_DIRECTIONS FOR THIS TASK_
According to the article on Turkey's Euro 2016 bid, which sport's world championships will Turkey host later this year?

_PROVIDED TEXT_
· · · · ·
Exclusive: We want paradise in stadiums, not hell, says Turkish Euro 2016 bid leader

By David Owen in Istanbul

April 14 – Coaches call it a winning habit. Usually it refers to events on the field of play. But Turkey is starting to develop a winning habit when it comes to bids to host international sports events.

After years of failure in this specialised and esoteric domain - I have lost count of the number of times Istanbul has bid unsuccessfully for the Olympics - the tables are starting to turn.

Later this year Turkey will host the world championships of one big Olympic sport - basketball.

In 2012, three more major international competitions will follow: the short course swimming World Championships; the World Indoor Athletics Championships and the World Amateur Team Golf Championship.

The burning question now is whether this large slab of a country, which joins Europe and Asia between the Black and the Mediterranean Seas, can finally land its biggest catch yet - the European football championship.
· · · · ·
_RAW DATA_
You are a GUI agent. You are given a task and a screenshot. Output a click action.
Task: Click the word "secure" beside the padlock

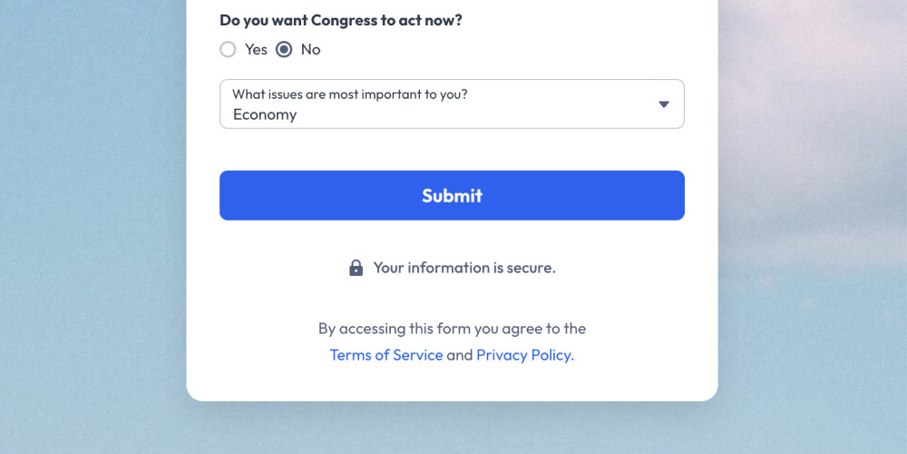[529, 268]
· · · · ·
_WRITTEN ANSWER_
Basketball